/ 31 July 2009

Obama more bartender than mediator at beer summit

US President Barack Obama played bartender-in-chief on Thursday at a ''beer summit'' of the main players in a racially charged case.

United States President Barack Obama played bartender-in-chief on Thursday at a ”beer summit” of the main players in a racially charged case that he hoped would be a ”positive lesson” in a national dialogue on race.

Obama, the first black US president, said it was a ”friendly, thoughtful” conversation over beer at the White House with prominent Harvard scholar Henry Louis Gates, who is black, and police Sergeant James Crowley, who is white.

Crowley arrested Gates, a well-known documentary filmmaker, for disorderly conduct on July 16 after a confrontation at the professor’s home, sparking a media frenzy as Gates (58) accused the policeman of racial profiling. Crowley, who had taught courses against racial profiling, denied that.

Obama inflamed the situation by saying he thought police ”acted stupidly” in arresting his friend.

”I have always believed that what brings us together is stronger than what pulls us apart,” Obama said in a statement after the meeting in a garden outside the Oval Office.

”I am confident that has happened here tonight, and I am hopeful that all of us are able to draw this positive lesson from this episode.”

Race remains a prominent and sensitive issue in the United States, which has struggled to overcome a legacy of slavery, segregation and discrimination.

Crowley said it as a private and frank discussion, adding he and Gates have different perspectives.

”I think what you had today was two gentlemen who agreed to disagree on a particular issue,” Crowley told reporters. ”I don’t think that we spent too much time dwelling on the past. We spent a lot of time discussing the future.”

Asked about the president’s contribution to the meeting, Crowley said: ”He provided the beer.”

Gates said he and Crowley had been cast together ”through an accident of time and place” and must use the opportunity ”to foster greater sympathy among the American public for the daily perils of policing on the one hand, and for the genuine fears of racial profiling on the other hand.”

Obama’s job approval rating has fallen from 61% in mid-June to 54% now, in part due to his handling of the Gates-Crowley situation, a Pew Research Centre poll found.

Obama and the White House had tried to lower expectations for the gathering, saying there would be no big announcements and portraying it as just three guys having a beer.

National debate
The menu for the meeting round an outside table in the warm Washington afternoon featured each man’s preferred brew: Bud Light for Obama, Blue Moon for Crowley and Sam Adams Light for Gates.
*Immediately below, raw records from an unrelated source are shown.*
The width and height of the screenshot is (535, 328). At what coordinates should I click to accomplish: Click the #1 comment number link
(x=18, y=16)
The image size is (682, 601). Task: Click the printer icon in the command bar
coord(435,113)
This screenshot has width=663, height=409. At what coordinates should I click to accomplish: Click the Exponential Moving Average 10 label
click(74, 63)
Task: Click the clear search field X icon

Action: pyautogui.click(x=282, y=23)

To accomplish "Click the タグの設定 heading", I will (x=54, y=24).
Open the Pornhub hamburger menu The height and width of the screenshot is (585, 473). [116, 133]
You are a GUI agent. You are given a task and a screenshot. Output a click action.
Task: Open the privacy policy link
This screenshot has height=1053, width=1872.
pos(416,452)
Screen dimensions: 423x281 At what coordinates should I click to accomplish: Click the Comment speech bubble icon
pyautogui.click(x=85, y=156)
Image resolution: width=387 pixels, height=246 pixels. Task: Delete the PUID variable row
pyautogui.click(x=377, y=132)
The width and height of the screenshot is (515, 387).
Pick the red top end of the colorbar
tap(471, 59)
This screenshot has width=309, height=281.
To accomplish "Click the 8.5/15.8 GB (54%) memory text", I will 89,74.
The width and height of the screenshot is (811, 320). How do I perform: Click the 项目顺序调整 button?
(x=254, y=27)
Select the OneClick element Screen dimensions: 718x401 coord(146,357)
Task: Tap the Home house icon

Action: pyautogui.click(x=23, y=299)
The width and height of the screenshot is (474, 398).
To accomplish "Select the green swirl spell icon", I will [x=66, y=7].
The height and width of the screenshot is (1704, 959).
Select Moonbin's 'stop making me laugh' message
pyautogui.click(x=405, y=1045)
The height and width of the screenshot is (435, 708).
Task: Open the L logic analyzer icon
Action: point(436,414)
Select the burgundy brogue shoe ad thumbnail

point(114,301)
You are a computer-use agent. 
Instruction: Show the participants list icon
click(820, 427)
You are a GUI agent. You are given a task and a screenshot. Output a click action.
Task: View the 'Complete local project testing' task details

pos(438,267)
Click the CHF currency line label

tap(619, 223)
Vice-President Joe Biden, also at the table, had a Buckler nonalcoholic beer.

The men drank from clear glass mugs and munched on peanuts and pretzels served in small silver bowls. Gates and Crowley brought their families to the White House and they toured the East Wing together before they sat down with Obama.

A national debate about the arrest, the reaction and the ”beer summit” carried into evening news shows as commentators dissected the implications of the meeting for the race issue.

Crowley arrested Gates after being dispatched to the house to investigate a possible burglary in progress. Gates had returned from a trip to China to discover his door jammed.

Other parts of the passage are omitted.